Aidan’s service to UCD was not only as Director of the Psychology Laboratory. He also served as Head of the UCD Department of Psychology on two occasions (1998-1999, 2001-2002). He was awarded a personal chair (UCD Professor of Cognitive Psychology) in 2006. His wider contribution to UCD included significant contributions to college and university-level committees. He was a regular broadcaster on national radio, speaking about a very wide range of topics relevant to the application of cognitive psychology in everyday life.  

Professor Aidan Moran was a leading UCD psychologist, a wonderful colleague and mentor, an inspirational teacher, and a dear friend to all who worked with him.
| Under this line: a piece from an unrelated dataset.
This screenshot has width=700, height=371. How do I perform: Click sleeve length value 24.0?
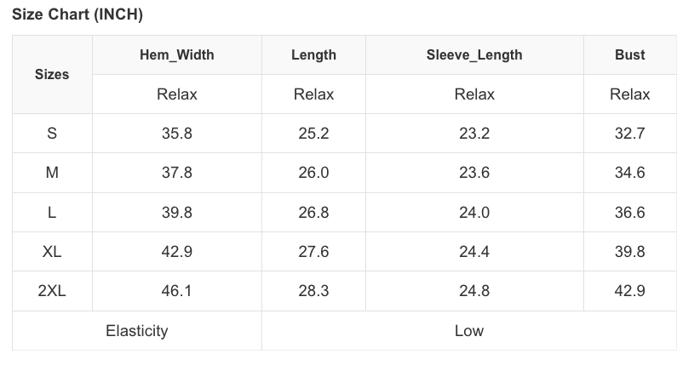click(474, 212)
Many will know he excelled in sport; he particularly known for his love of tennis and soccer, with some UCD graduates being lucky enough to play on his team in five-aside football! However, some may be surprised to know he was also a skilled musician, in particular on the wooden flute. He will be sadly missed by all who have been lucky enough to know him.  He leaves behind his beloved wife Angela and their lovely son Kevin, his brothers Ciaran, Dermot and sister Patricia, and his extended family.

A book of condolences has been opened on the UCD School of Psychology Website.